The sequence of the rocks around Caer Caradoc is partly concealed by surface accumulations, but if these could be cleared away the structure of the ground would be, according to Messrs. Lapworth and Watts, as shown in [Fig. 39].[75]
[75] Proc. Geol. Assoc. vol. xiii. (1894), pp. 314, 315.
If, then, this volcanic group underlies the whole of the Longmynd series, and if, as it now appears, that series is older than the Olenellus-zone of the Lower Cambrian rocks, we can hardly include the volcanic rocks of the Wrekin and Caer Caradoc in the Cambrian system. They must belong to a still older geological formation, and I think we cannot do better than adopt for them Dr. Callaway's name, Uriconian.
There are still, however, many problems to be solved before the geological history of that region is completely understood. The rocks of the Longmynd must be more fully worked out. It is improbable that strata which look so likely to yield fossils should for ever prove barren. The lower half at least may be hopefully searched, although the upper massive reddish sandstones and conglomerates offer less prospect of success. On the west side of the Longmynd, above Pontesbury, there occurs a small area of volcanic rocks like those of the Wrekin district, including a well-marked nodular felsite and fine tuffs. These rocks have been regarded by Dr. Callaway as another axis of the Uriconian series. It is very difficult, however, by any combination of geological structures, to bring up a portion of the very bottom of the Longmynd series and place it apparently at the top. This is a feat which a detailed study of the region, and the detection of unconformabilities in the Longmynd, may possibly accomplish. In the meantime, however, I would venture to suggest whether it is not more probable that we have here a detached area of much younger volcanic rocks, like those which, in various districts, may be included in the Cambrian system, and which will be referred to in some detail in subsequent pages.
v. THE MALVERN VOLCANO
Regarding the age and origin of the oldest rocks of the Malvern Hills some controversy has arisen, and no general agreement has yet been reached.[76] It is clear that the core of crystalline rocks which is overlain unconformably by the Hollybush Sandstone must be older than the Upper Cambrian rocks. There is no good evidence of any stratigraphical break in the Cambrian system of England or Wales, and it may be reasonably inferred that the break seen at the base of the Hollybush Sandstones indicates that the rocks underneath that horizon are pre-Cambrian. Some portions of these certainly very ancient rocks are gneisses or schists; others have been described as "felsites," and have been regarded as passing into schists, and as the original material from which portions of the foliated series of the range have been produced by mechanical deformation. Not improbably the whole series of rocks is of igneous origin, but has been subsequently rendered more or less schistose.

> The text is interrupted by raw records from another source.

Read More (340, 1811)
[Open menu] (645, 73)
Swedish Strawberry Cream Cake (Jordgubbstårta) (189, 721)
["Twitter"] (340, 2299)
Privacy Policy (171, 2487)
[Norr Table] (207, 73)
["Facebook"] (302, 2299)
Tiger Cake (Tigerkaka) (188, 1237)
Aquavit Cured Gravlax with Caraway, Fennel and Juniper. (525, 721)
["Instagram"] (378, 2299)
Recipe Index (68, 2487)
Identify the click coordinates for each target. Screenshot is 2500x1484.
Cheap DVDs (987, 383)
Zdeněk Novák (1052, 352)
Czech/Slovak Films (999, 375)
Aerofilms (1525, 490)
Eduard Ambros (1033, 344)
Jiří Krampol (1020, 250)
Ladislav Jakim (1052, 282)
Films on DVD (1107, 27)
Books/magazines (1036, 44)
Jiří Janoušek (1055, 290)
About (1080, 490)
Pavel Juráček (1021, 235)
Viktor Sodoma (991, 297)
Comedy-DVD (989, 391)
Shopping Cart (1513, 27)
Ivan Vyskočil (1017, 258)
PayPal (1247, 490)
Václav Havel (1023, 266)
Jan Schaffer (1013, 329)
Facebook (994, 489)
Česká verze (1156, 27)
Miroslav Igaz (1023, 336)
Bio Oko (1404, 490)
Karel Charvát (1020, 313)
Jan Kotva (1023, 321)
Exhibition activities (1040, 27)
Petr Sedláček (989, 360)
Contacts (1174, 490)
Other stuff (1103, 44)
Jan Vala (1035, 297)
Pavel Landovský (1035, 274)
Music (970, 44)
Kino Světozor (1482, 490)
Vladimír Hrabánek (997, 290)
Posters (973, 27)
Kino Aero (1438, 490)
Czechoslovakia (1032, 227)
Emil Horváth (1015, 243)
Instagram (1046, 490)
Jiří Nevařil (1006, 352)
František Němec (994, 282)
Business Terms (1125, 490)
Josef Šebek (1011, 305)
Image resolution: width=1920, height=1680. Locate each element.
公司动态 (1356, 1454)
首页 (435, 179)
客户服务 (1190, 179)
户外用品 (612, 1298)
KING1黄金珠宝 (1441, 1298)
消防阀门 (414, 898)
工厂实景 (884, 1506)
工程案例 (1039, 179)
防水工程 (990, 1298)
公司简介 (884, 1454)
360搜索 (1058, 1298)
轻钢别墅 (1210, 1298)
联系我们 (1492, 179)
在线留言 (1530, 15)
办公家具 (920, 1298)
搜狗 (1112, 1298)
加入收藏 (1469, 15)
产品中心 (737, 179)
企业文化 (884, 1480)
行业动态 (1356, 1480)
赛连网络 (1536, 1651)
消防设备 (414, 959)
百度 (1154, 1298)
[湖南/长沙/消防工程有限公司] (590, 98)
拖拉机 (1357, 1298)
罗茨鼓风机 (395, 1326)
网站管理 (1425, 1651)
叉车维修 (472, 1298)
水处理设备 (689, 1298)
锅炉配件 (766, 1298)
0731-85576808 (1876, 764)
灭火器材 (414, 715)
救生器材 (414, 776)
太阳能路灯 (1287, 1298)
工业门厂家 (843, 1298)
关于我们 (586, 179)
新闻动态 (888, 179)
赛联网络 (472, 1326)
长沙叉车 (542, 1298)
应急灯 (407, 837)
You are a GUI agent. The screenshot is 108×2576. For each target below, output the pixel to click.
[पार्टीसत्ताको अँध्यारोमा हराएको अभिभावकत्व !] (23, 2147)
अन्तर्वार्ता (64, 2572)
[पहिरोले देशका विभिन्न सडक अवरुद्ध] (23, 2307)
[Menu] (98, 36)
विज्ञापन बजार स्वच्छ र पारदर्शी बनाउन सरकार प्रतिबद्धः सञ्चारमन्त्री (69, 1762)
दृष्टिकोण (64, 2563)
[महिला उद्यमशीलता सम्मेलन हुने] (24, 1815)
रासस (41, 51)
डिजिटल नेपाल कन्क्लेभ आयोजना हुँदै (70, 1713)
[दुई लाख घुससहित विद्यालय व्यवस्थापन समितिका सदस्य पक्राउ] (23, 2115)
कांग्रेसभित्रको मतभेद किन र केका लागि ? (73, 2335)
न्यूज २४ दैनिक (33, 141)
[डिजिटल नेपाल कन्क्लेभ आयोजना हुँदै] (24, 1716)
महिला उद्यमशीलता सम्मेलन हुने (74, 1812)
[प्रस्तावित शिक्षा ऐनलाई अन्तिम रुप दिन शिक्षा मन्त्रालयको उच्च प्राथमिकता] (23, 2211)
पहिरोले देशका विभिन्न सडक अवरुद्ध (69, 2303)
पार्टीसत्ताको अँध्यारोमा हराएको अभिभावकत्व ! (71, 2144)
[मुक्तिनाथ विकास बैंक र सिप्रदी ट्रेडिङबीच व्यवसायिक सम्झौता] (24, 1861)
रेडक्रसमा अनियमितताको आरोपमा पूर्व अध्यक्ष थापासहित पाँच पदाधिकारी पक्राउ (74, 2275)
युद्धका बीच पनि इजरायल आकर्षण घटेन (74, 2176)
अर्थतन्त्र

[76] There is no room here for a full bibliography of the geological literature devoted to this locality. In the monograph by J. Phillips in vol. ii. part i. of the Memoirs of the Geological Survey, a list of writings is given up to the time of its publication in 1848. Since that year many additional papers have appeared. I may especially refer to H. B. Holl, Quart. Journ. Geol. Soc. xxi. (1865) p. 72; J. H. Timins, op. cit. xxii. (1867); Mr. F. Rutley, op. cit. xliii. (1887) p. 481; Dr. Callaway, op. cit. xliii. (1887) p. 525, xlv. (1889) p. 475, xlix. (1893) p. 398; Prof. Green, op. cit. li. (1895) p. 1; Mr. H. D. Acland, Geol. Mag. 1894, p. 48.